PROVIDED DATA below:

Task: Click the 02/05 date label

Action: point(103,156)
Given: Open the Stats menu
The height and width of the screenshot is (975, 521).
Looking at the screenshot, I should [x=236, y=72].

End of PROVIDED DATA.

▸ **PROBLEM DETAILS**:
Using the material above, reproduce exactly the line that contains "Given: Open the Stats menu" and all lines after it through the last one, and only those.

▸ **COMPLETED EXERCISE**:
Given: Open the Stats menu
The height and width of the screenshot is (975, 521).
Looking at the screenshot, I should [x=236, y=72].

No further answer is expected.